Medicare Care Plans for Children – What Families Need to Know
At Kids + Co.Lab, we know that accessing therapy can be a big commitment for families. To help with costs, there are Medicare-funded care plans that may provide rebates for occupational therapy sessions. Below, we’ve outlined the main options for children, how they work, and what steps you need to take.
Our Rates:
· Our standard OT rate is $200 per hour, which applies to both face-to-face and non-face-to-face services for Medicare or private clients.
GP Chronic Condition Management Plan (GPCCMP)
A GP Chronic Condition Management Plan is organised by your GP for children who need ongoing care from multiple health professionals. These conditions are present, or are likely to be present, for 6 months or longer.
What’s included:
Up to 5 Medicare-rebated sessions per calendar year (January–December).
These sessions are shared across all allied health providers (e.g., OT, speech, physio).
Rebate: $60.35 per session.
👉 Important: Parent-only sessions are not claimable under this plan. Your child must attend the session.
👉 No formal diagnosis is required, just that your GP identifies your child as needing ongoing care.

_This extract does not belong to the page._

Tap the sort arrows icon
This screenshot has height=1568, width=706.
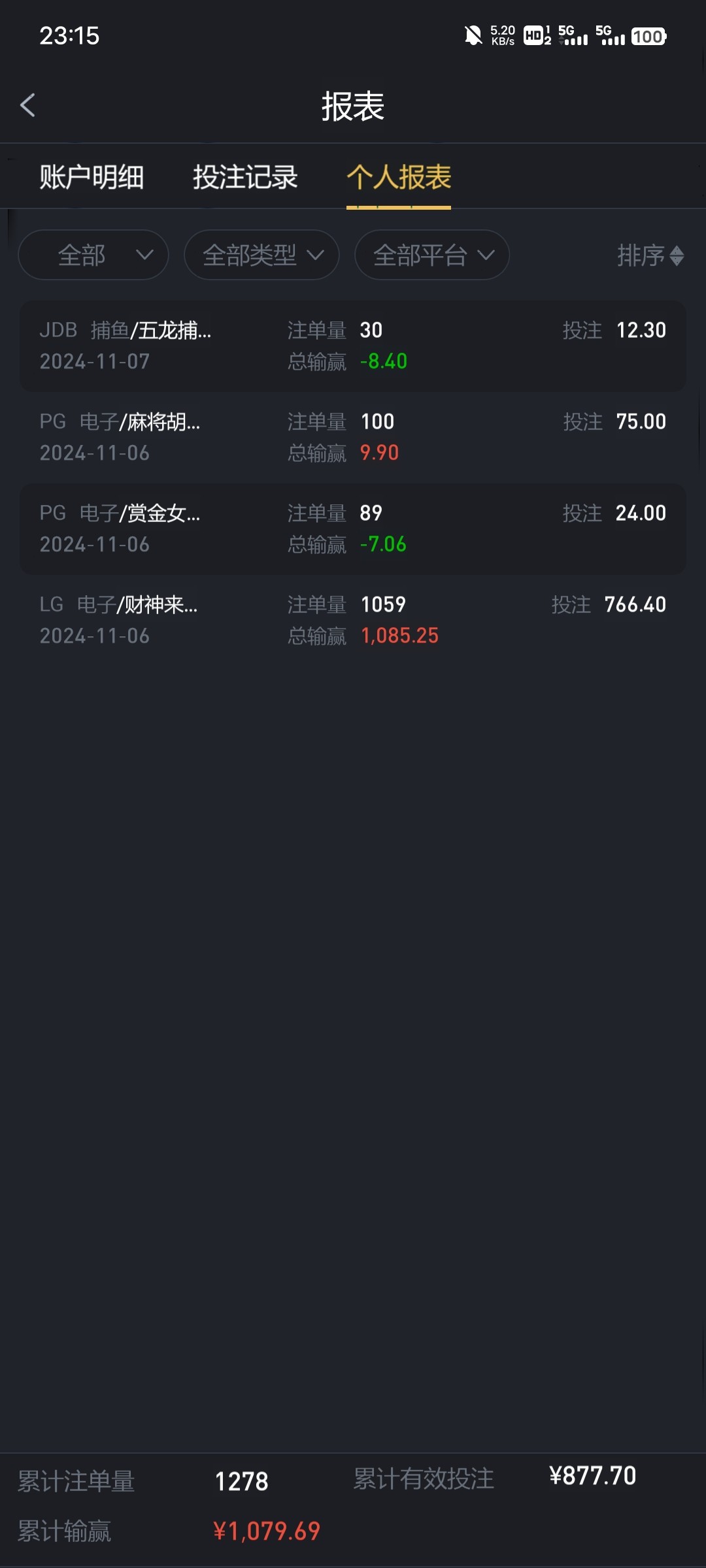(x=677, y=255)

Complex Neurodevelopmental Disorder (such as Autism Spectrum Disorder) and Eligible Disability Services
Children with Autism Spectrum Disorder (ASD) or another eligible complex neurodevelopmental disorder or disability may be able to access Complex Neurodevelopmental Disorder (such as Autism Spectrum Disorder) and Eligible Disability Services care plans.
This plan can be organised by a paediatrician or psychiatrist when a child has a confirmed diagnosis of Autism Spectrum Disorder, or by their GP for children with an eligible disability.
Eligible conditions include: ASD, cerebral palsy, Down syndrome, Fragile X, Rett’s disorder, fetal alcohol spectrum disorder, and several other rare syndromes.
What’s included:
Up to 8 rebated sessions for assessment and diagnosis.
Up to 20 rebated sessions of therapy in total (lifetime, not annual), to be shared across allied health professionals.
Rebate: $85.20 per session.
Can Medicare and NDIS Be Used Together?
If your child is already receiving NDIS funding, they generally cannot also use Medicare care plans for the same services. However, Medicare rebates may be available while waiting for NDIS access, or if your child is undergoing assessment and not yet on the NDIS.
How Do Families Access a Care Plan?
Book an appointment with your GP or paediatrician.
For a GP Chronic Condition Management Plan (GPCCMP), start with your GP.
For the Autism/Complex Neurodevelopmental Disorder plan, you’ll need a paediatrician or psychiatrist referral.
Discuss your child’s needs. Your doctor will determine if your child is eligible and prepare the referral.
Bring your referral to us. We’ll keep it on file and discuss with you how many sessions you can claim.
Pay for your OT session as usual.
Claim your rebate through Medicare. Families need to lodge their own claims (either via the Medicare app, online, or at a Medicare service centre).
Final Thoughts
Medicare rebates can make a big difference in supporting your child’s therapy journey. While they don’t cover all the costs of ongoing support, they are a great way to access some initial sessions, particularly while waiting for NDIS funding or exploring your child’s needs.
If you’d like more information, or if you’re not sure which option might apply to your child, our team is happy to guide you in the right direction.
Please note, fees and rebates in this blog were correct at time of publishing but subject to change without notice.